Но каждый опытный врач знает: если все вдруг идет необычно гладко, то это не означает, что жизнь наконец-то наладилась. Просто провидение решило поразвлечься.
Вера была опытным врачом, и Сашины профессиональные данные тоже не вызывали сомнений. А потому оба продолжали молчать, боясь нарушить ту атмосферу, которая возникла в данный момент.
Молчание нарушила Настя:
— Здравствуйте, — произнесла она, — я теперь буду жить с папой, Вас я мамой называть не буду, мне мама так сказала.
— Я рада, что ты приехала, — почувствовав надвигающиеся проблемы, сказала Вера. — Не надо меня называть мамой. Я Вера, просто Вера, и давай на ты. Проходи, сейчас я тарелку на место поставлю.
Она вернулась в кухню и глубоко вздохнула. Нет. Нет простых решений. Трудности только начинаются. Вот как их пережить, как разрешить все возникающие вопросы, и как сохранить семью?!
Опять потянуло поясницу.
Данька вылез из манежа и побежал к отцу, он чуть не стукнул его новой машинкой и сообщил:
— Папа биби.
Саша вошел в кухню с Данькой на руках и обнял жену.
— Вераш, родная, все образуется, она хорошая девочка, мы уже привыкли друг к другу. И вы привыкнете.
— Да, Саша, конечно, привыкнем.
Почему-то совсем в это не верилось, но очень хотелось поддержать его. В голове промелькнула мысль, что жить без него она не сможет и не будет, а потом стало себя безумно жалко, и на глаза навернулись слезы.

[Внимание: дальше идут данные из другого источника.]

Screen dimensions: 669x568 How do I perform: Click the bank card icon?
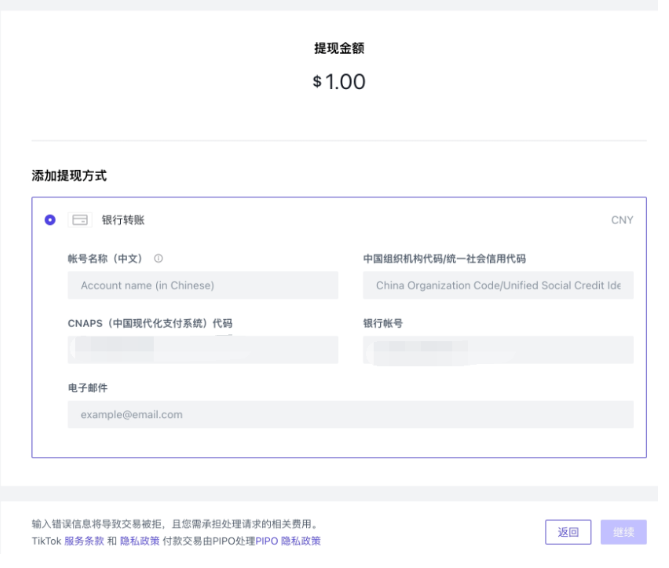[81, 220]
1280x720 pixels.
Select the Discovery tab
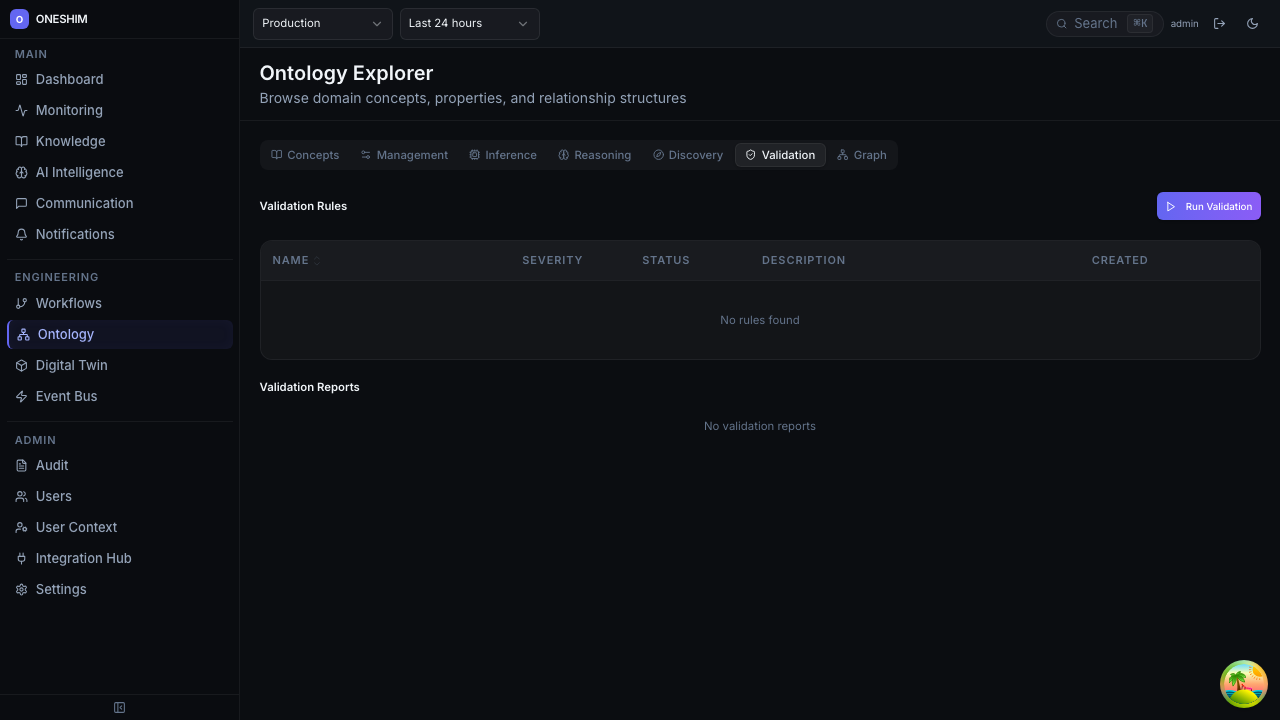click(x=687, y=155)
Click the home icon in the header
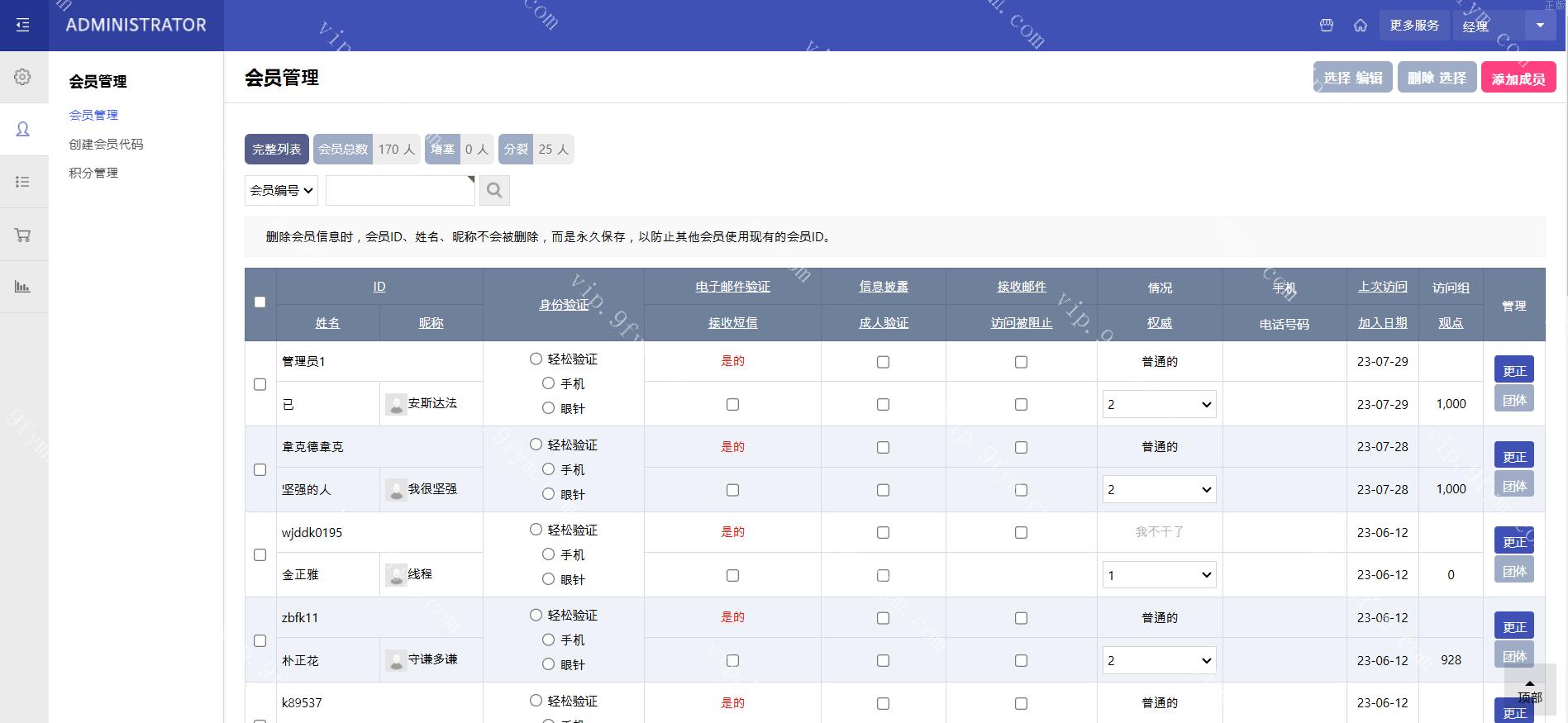Image resolution: width=1568 pixels, height=723 pixels. click(1361, 26)
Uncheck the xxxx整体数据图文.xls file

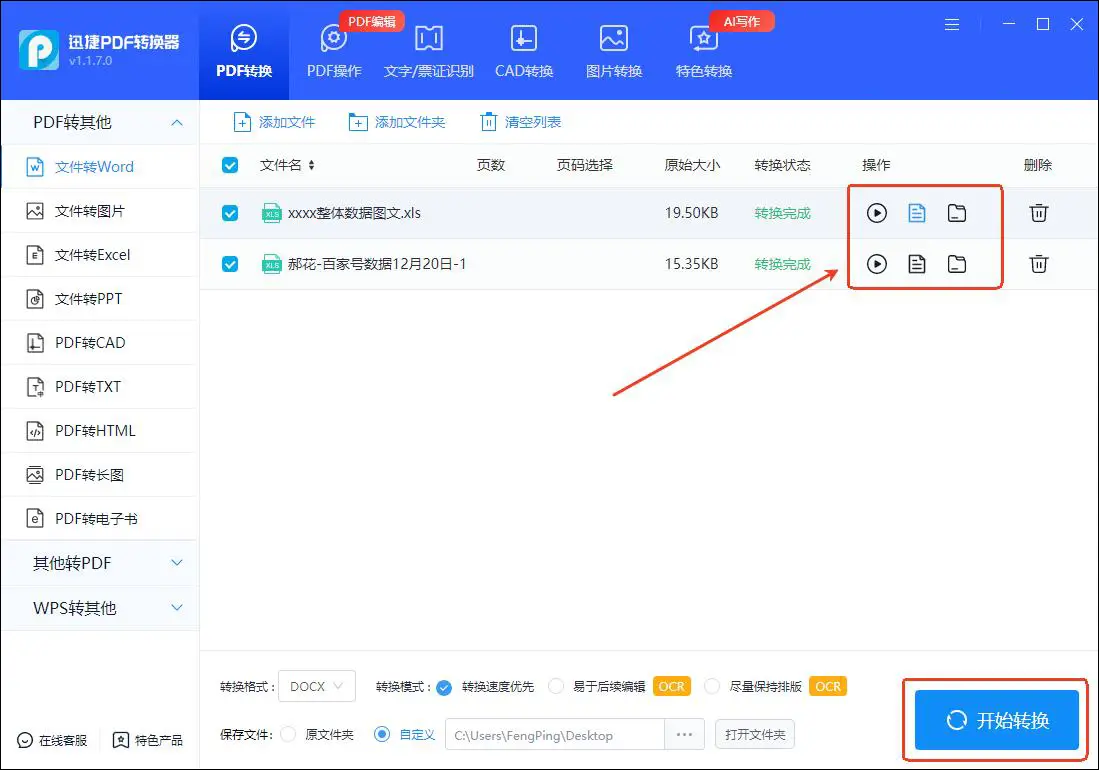[230, 212]
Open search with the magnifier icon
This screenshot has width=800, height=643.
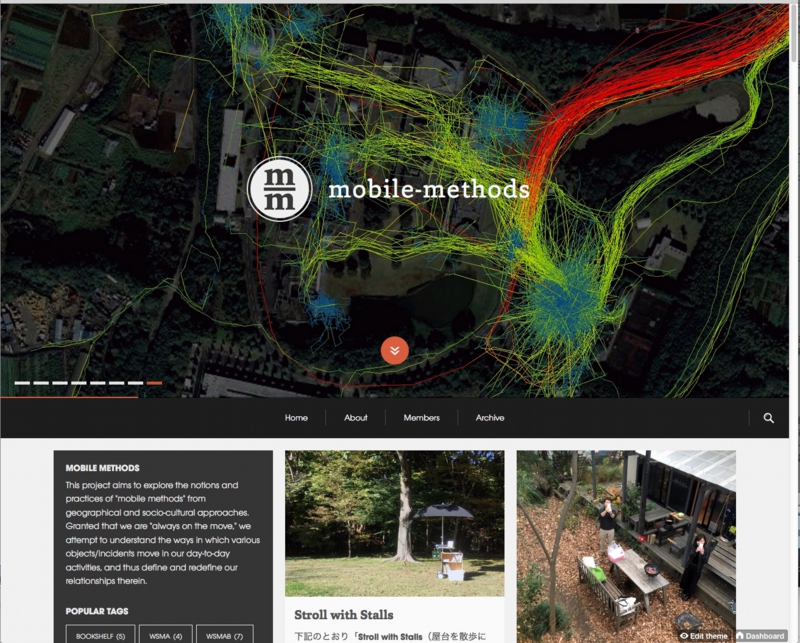pos(768,418)
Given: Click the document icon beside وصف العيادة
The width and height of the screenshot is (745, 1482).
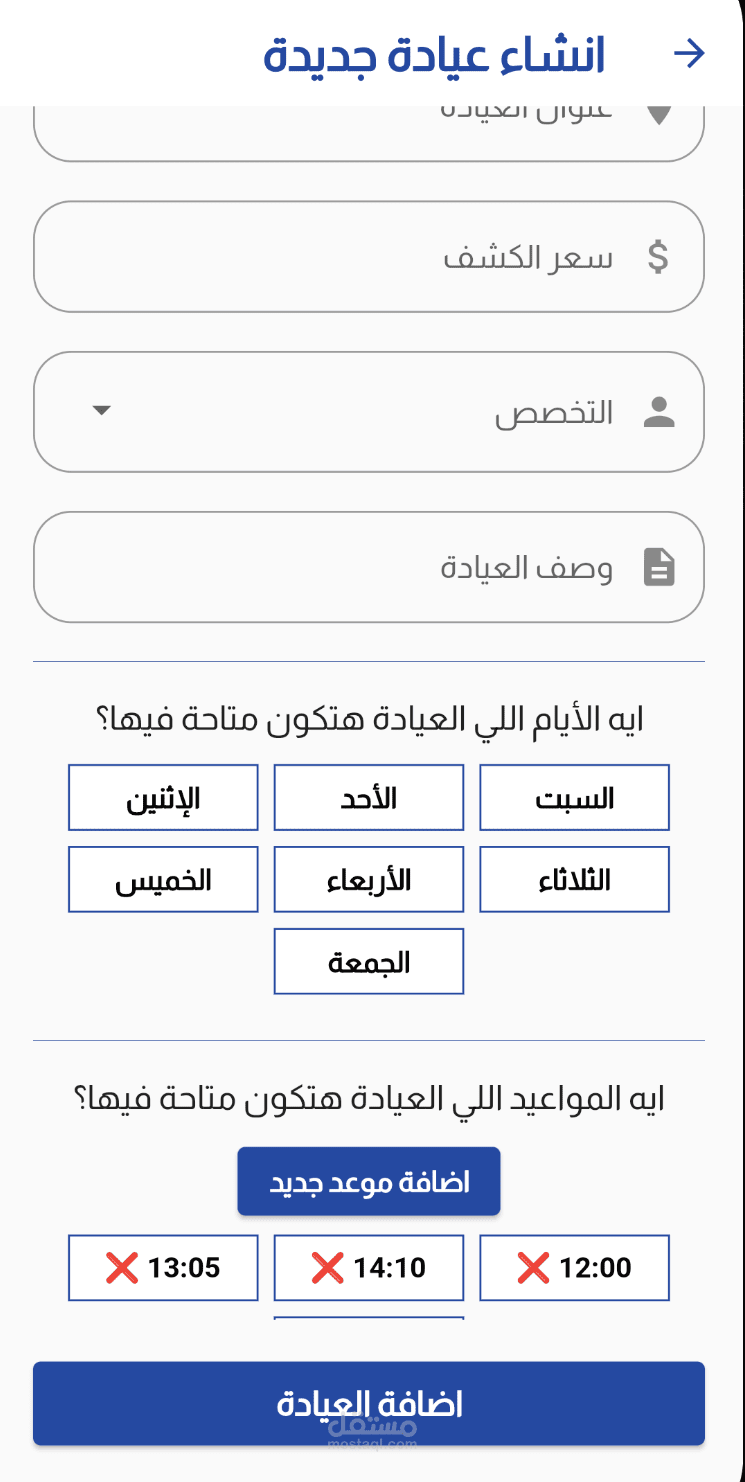Looking at the screenshot, I should [659, 568].
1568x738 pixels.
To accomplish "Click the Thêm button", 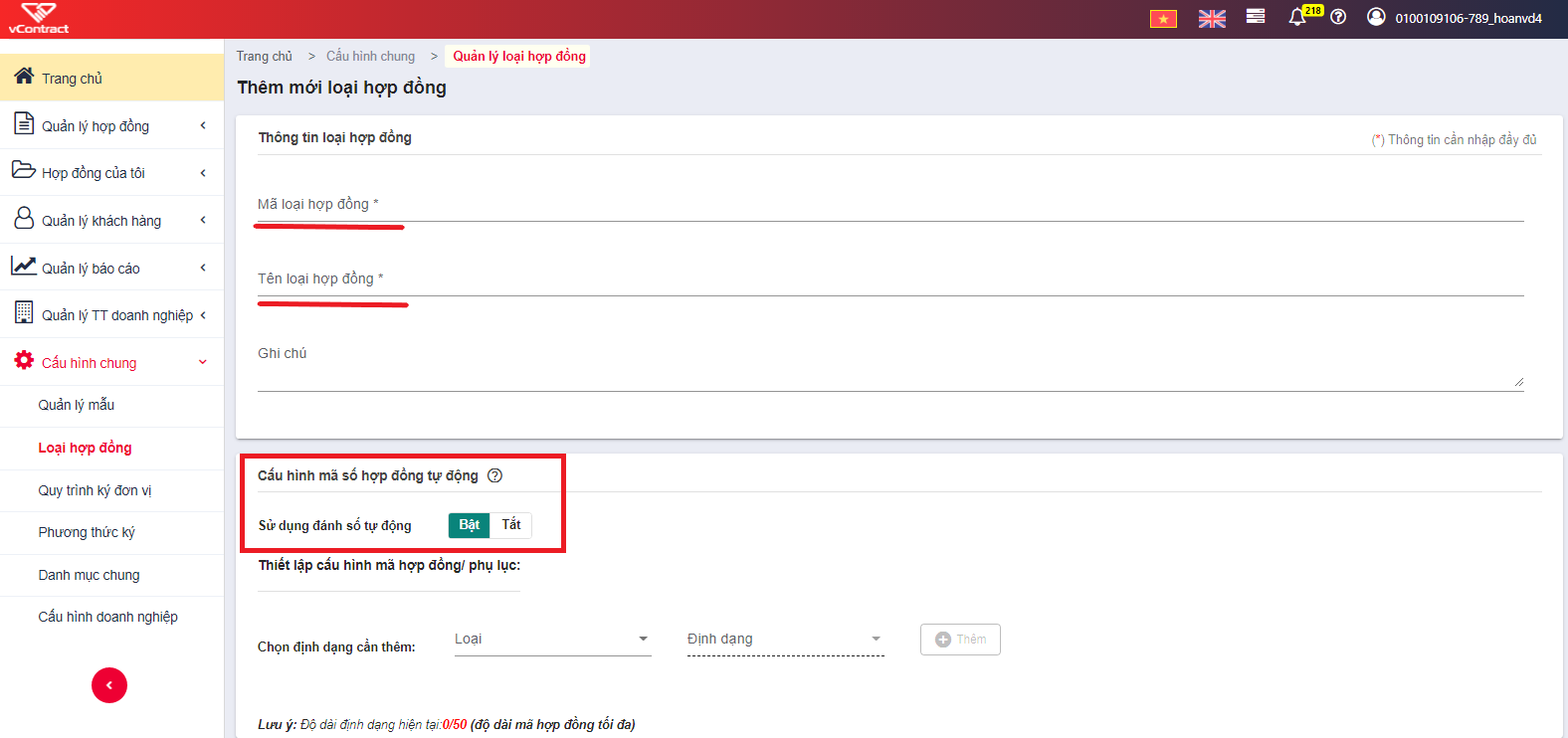I will coord(960,640).
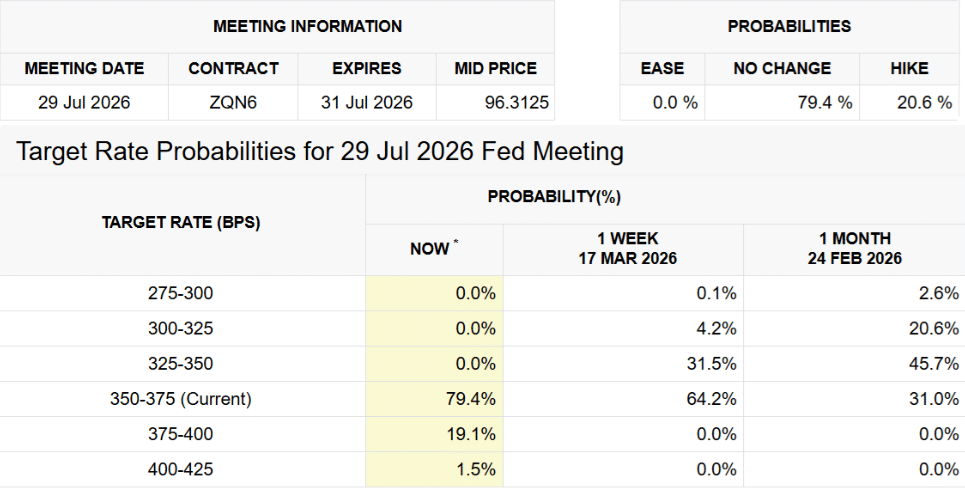Click the NOW column header

point(433,248)
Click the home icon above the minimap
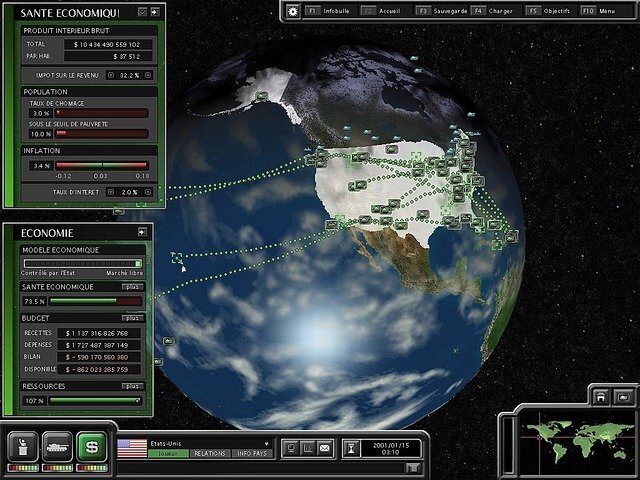Image resolution: width=640 pixels, height=480 pixels. (x=601, y=397)
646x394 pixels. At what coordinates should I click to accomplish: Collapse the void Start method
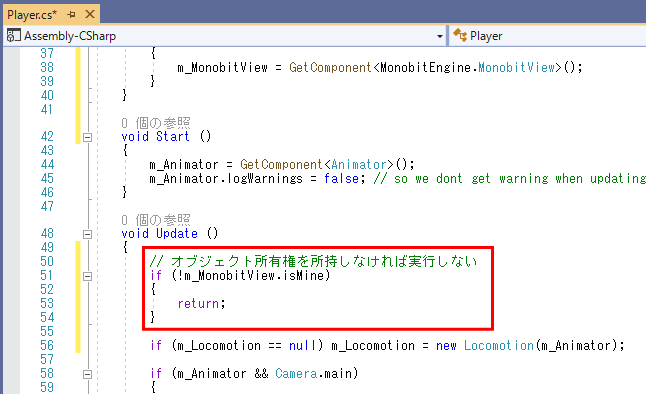(x=87, y=137)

А он смотрел на меняющееся выражение ее лица и улыбался.
— Вераш, ты смешная. Ведешь себя совсем по Фрейду. Ты же взрослая девочка, постарайся влезть в ее шкуру и понять. Не осуждать, а понять, а я ее буду воспитывать. Там поле непаханное. Но я не мог иначе!
— Понимаю, что не мог. Я буду стараться. Я для тебя что угодно сделаю…
— Вот и умница. Кормить нас будешь?
— Да, конечно.
И она стала быстренько накрывать на стол. Но грустные мысли не отпускали, а из комнаты доносился детский смех и Данечки, и Насти, да и Саша хохотал вместе с детьми.
И тут она влезла в ту самую шкуру. И поняла, что если бы попала в ситуацию, аналогичную Настиной, то и вела себя совсем точно так же. Вот отказалась же она свекровь называть мамой. И родной она ее совсем не считает, хотя она мать ее мужа, и по большому счету член ее семьи. А девочка видит ее впервые, и кто его знает, что там Галя про нее, Веру, наговорила. Не стала же она Веру расхваливать, судя по их встрече — точно не стала бы.
Так что же она творит? Неужели это ревность? Элементарная ревность к ребенку? Нет, она не Наталья Викторовна, и она не позволит этим чувствам поселиться в ее душе.